David R. Megarry on Tolkien, Gygax, and D&D

Tuesday , 23, May 2017 1 Comment

I just got some interesting feedback from David R. Megarry on an old post:

I fail to see why nobody looks at the journey through the Caves of Moira when they do a comparison between Tolkien and D&D. The description is a perfect example of a dungeon crawl. It is the image I had in mind when I created the Dungeon! Fantasy Board Game. Arneson and I taught Gygax how to play in a role playing setting in November 1972.

Okay, let’s talk about this.

First off, what happened at the table of Dave Arneson and David R. Megarry is a topic worthy of its own book. I don’t think near enough light has been shed on that. And I don’t know near enough about it.

Second… the reason I make my case the way that I do is that a great many people have accused Gygax of being a liar because they can’t imagine that he was telling the truth when he claimed that The Lord of the Rings was no great influence to him. And while I’ve given no great thought to the question of what other faults the man may or may not have had, on that point he was absolutely being honest and the historical record exonerates him.

Granted, Tolkien was influential to other designers of his cohort. Just as one example, the Chainmail fantasy supplement was developed from Leonard Patt’s Battle of Pelannor Fields miniatures battles. But most people questioning Gygax’s claims about the literary inspirations of the game are not aware of how the template for the sprawling Mega-Dungeon concept came from Margaret St. Clair’s Sign of the Labrys, that Jack of Shadows had a direct impact on the thief’s skills, that Roger Zelazny’s Amber stories influence the illusionist spells, the psionics is pulled from Sterling Lanier’s Hiero’s Journey, or that Poul Anderson wrote an entire book about what would turn into the Paladin class.

Even where people are aware that there are literary sources to game elements, they still manage to get it wrong. Most people think the alignment system is from Michael Moorcock. They aren’t aware of Poul Anderson’s role in its genesis just like they don’t know that he is the source of regenerating trolls. Most people do know that they the spell system is from Jack Vance’s Dying Earth stories. But they don’t know that the idea for reversing spells is straight out of The Eyes of the Overworld. Just like they don’t know that de Camp and Pratt influenced AD&D’s system of spell components, the situation in the Hill Giants’ steading in module G1, and even a bit of the underpinnings of planar cosmology.
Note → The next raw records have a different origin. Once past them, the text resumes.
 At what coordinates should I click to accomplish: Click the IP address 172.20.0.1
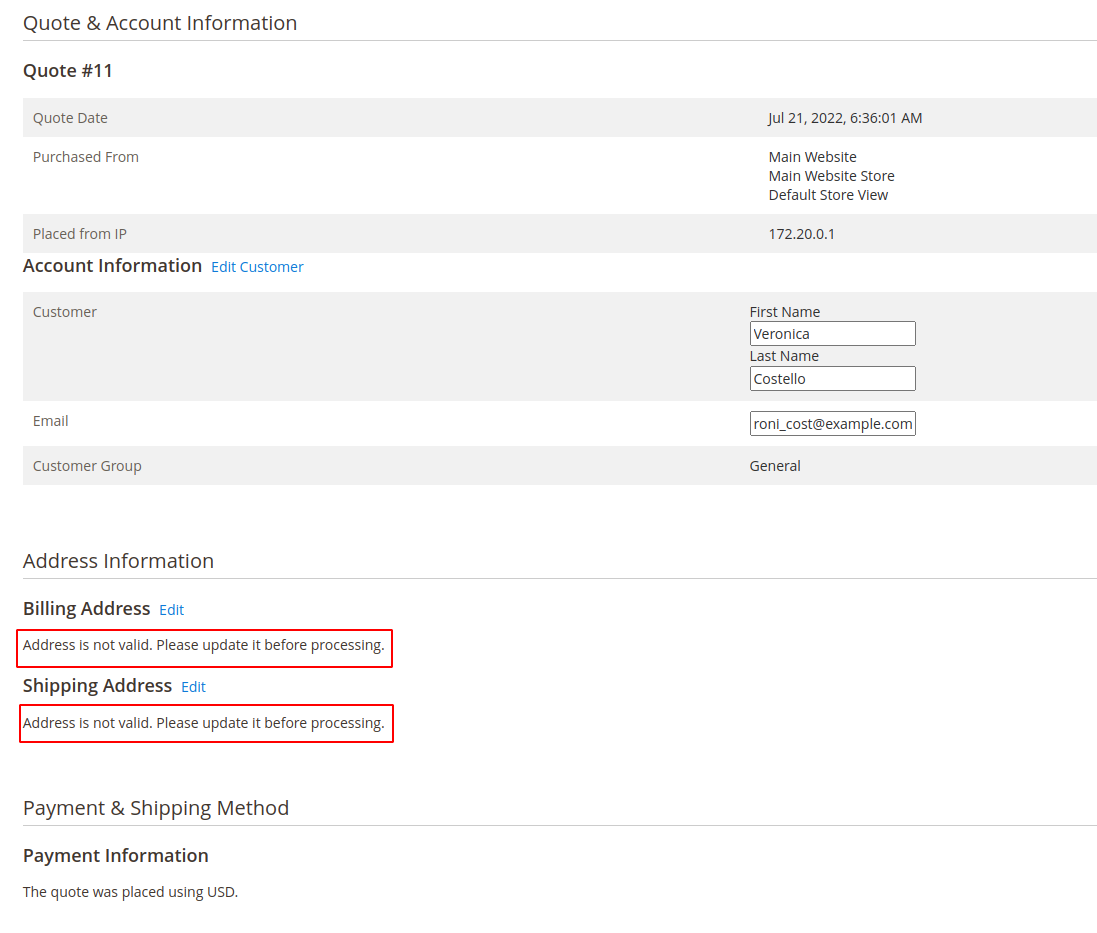click(801, 234)
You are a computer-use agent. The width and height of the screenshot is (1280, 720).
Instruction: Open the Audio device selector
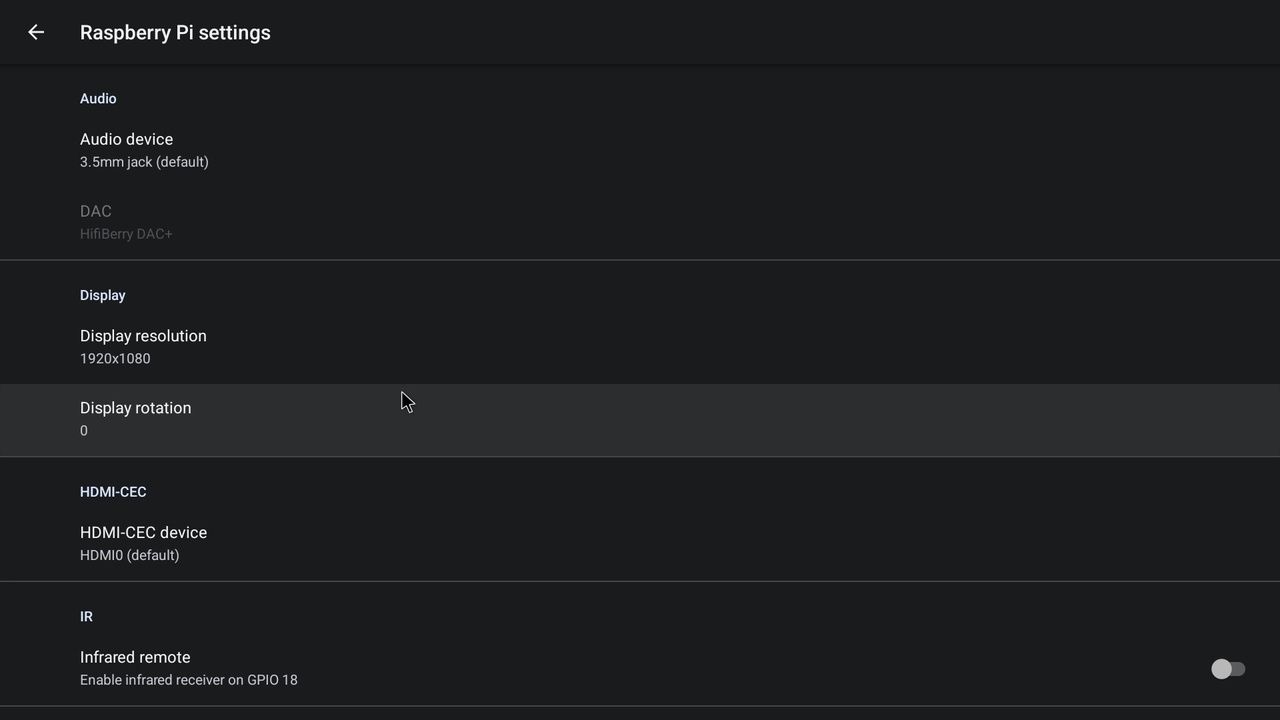[x=127, y=139]
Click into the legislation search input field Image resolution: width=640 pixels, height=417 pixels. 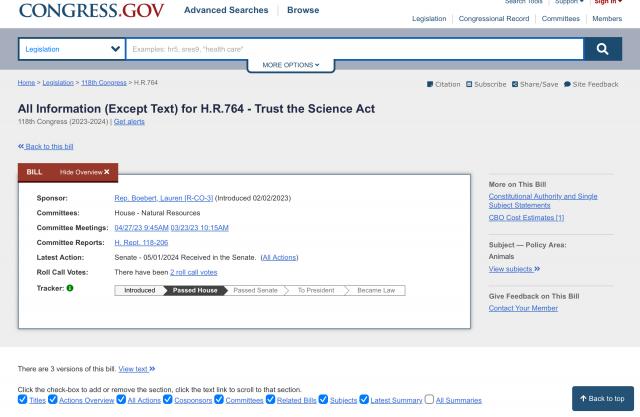coord(353,49)

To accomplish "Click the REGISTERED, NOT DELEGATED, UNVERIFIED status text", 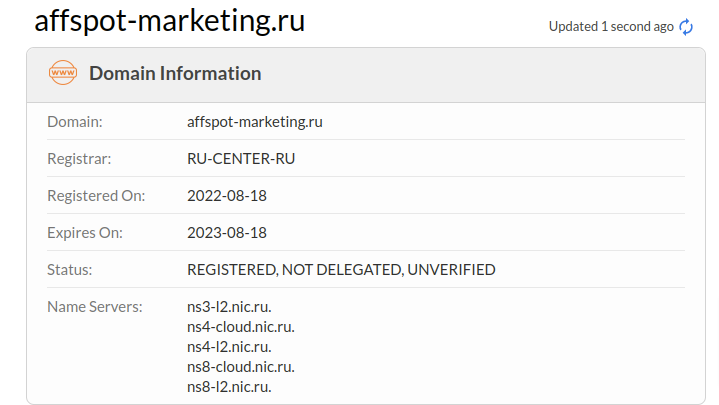I will click(341, 269).
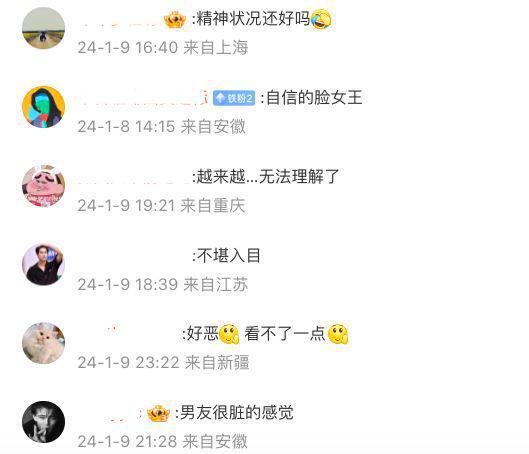Tap the emoji right after 好恶
The image size is (529, 454).
tap(229, 334)
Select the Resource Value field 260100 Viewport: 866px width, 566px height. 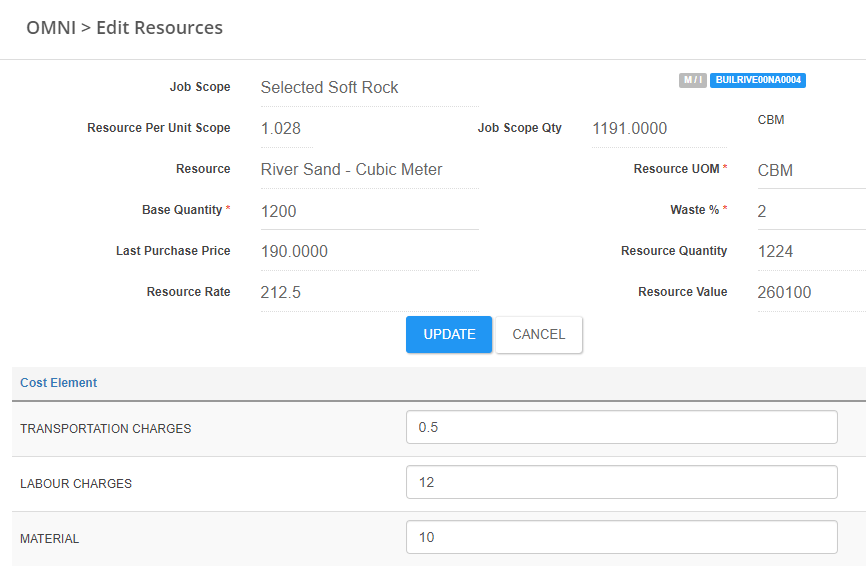810,293
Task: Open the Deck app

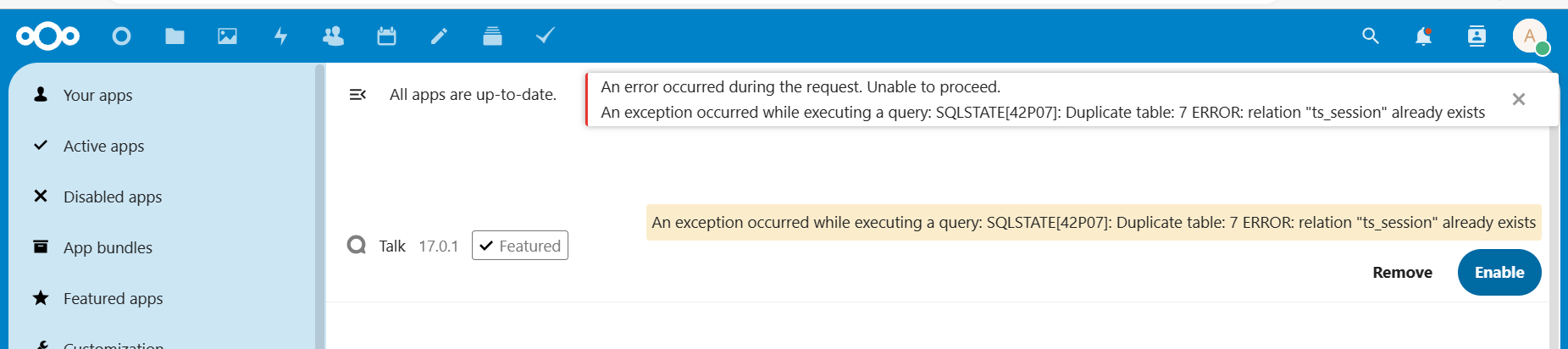Action: tap(492, 36)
Sure, most people play even the early editions of D&D as if they were built for a vaguely Tolkienesque fantasy setting. And then they complain about how horrible it is at doing just that. Nothing in it works the way their concept of fantasy would lead them to expect! And there’s a reason for that.

The architect for the sort of rules that form the bedrock of the fantasy role-playing game hobby derive from the works of a dozen fantasy and science fiction authors. Tolkien did play a role in influencing the formation of the game. Nobody argues that. But when the game was being put together, he was not synonymous with fantasy the way he is today. Indeed, in the early seventies he still had not yet displaced Lord Dunsany as being the most influential person in the field. And Gygax is not some kind of outlier in this, either. Tunnels & Trolls has pretty well the same set of literary antecedents.

Again, Gygax was influenced by Tolkien. But he didn’t much care for the guy’s work. Edgar Rice Burroughs, Fritz Leiber, and Robert E. Howard are what fired his imagination. And when he sat down to play he was more likely to send his players to the world of Jack Vance’s Planet of Adventure series than to anything resembling Middle Earth. And most people today can’t imagine that being the case.

I think the game is much more fun when you can.

One Comment
  • Terry Sanders says:

    I don’t recall ever playing in–or watching–a D&D game that even vaguely resembled Moria. Or Middle-Earth, for that matter. Nobody in Tolkien’s main works could ever have been described as amoral treasure hunters or thrillseekers, but that pretty much sums up every party I saw.

    Yes, I saw a fair bit of other styles of roleplaying–I preferred them, in fact. But they came later. And frequently came with other systems, or at least mods to the original rules.